Segment Start: Dataset extract

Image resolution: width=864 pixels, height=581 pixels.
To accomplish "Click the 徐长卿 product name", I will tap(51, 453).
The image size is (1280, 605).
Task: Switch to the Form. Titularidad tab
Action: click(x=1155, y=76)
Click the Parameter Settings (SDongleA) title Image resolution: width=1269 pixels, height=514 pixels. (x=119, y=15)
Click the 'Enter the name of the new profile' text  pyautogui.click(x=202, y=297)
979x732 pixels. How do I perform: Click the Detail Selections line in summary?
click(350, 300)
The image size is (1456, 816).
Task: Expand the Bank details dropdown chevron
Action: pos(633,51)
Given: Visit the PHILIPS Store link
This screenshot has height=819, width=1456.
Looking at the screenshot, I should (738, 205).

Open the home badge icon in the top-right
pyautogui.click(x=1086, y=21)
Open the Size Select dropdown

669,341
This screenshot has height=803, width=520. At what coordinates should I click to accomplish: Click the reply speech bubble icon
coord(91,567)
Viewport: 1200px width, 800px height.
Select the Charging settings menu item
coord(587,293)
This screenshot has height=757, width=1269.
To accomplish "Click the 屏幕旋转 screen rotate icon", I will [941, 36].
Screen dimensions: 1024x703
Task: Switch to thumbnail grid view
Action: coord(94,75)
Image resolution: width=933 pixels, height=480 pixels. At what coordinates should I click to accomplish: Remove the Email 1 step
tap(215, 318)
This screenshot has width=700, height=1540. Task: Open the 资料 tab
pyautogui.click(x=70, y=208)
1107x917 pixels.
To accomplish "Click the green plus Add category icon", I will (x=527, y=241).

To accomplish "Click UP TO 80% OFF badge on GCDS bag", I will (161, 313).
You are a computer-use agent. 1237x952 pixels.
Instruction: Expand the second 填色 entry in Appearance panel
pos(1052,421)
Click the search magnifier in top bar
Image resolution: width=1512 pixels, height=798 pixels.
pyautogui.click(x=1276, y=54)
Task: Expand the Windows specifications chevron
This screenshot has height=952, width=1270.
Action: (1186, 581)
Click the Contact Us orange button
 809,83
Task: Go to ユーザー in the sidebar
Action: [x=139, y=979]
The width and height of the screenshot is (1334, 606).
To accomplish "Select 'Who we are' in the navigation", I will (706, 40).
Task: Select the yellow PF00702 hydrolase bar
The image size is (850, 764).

Segment End: Dataset extract

*Required work*. Retype, without any change, the lines from the one containing "Viewport: 1200px width, 800px height." through the final line of the material above, and no others.

*Result for this task*.
Viewport: 1200px width, 800px height.
Select the Charging settings menu item
coord(587,293)
This screenshot has height=757, width=1269.
To accomplish "Click the 屏幕旋转 screen rotate icon", I will [941, 36].
Screen dimensions: 1024x703
Task: Switch to thumbnail grid view
Action: coord(94,75)
Image resolution: width=933 pixels, height=480 pixels. At what coordinates should I click to accomplish: Remove the Email 1 step
tap(215, 318)
This screenshot has width=700, height=1540. Task: Open the 资料 tab
pyautogui.click(x=70, y=208)
1107x917 pixels.
To accomplish "Click the green plus Add category icon", I will (x=527, y=241).

To accomplish "Click UP TO 80% OFF badge on GCDS bag", I will (161, 313).
You are a computer-use agent. 1237x952 pixels.
Instruction: Expand the second 填色 entry in Appearance panel
pos(1052,421)
Click the search magnifier in top bar
Image resolution: width=1512 pixels, height=798 pixels.
pyautogui.click(x=1276, y=54)
Task: Expand the Windows specifications chevron
This screenshot has height=952, width=1270.
Action: (1186, 581)
Click the Contact Us orange button
 809,83
Task: Go to ユーザー in the sidebar
Action: [x=139, y=979]
The width and height of the screenshot is (1334, 606).
To accomplish "Select 'Who we are' in the navigation", I will (706, 40).
Task: Select the yellow PF00702 hydrolase bar
The image size is (850, 764).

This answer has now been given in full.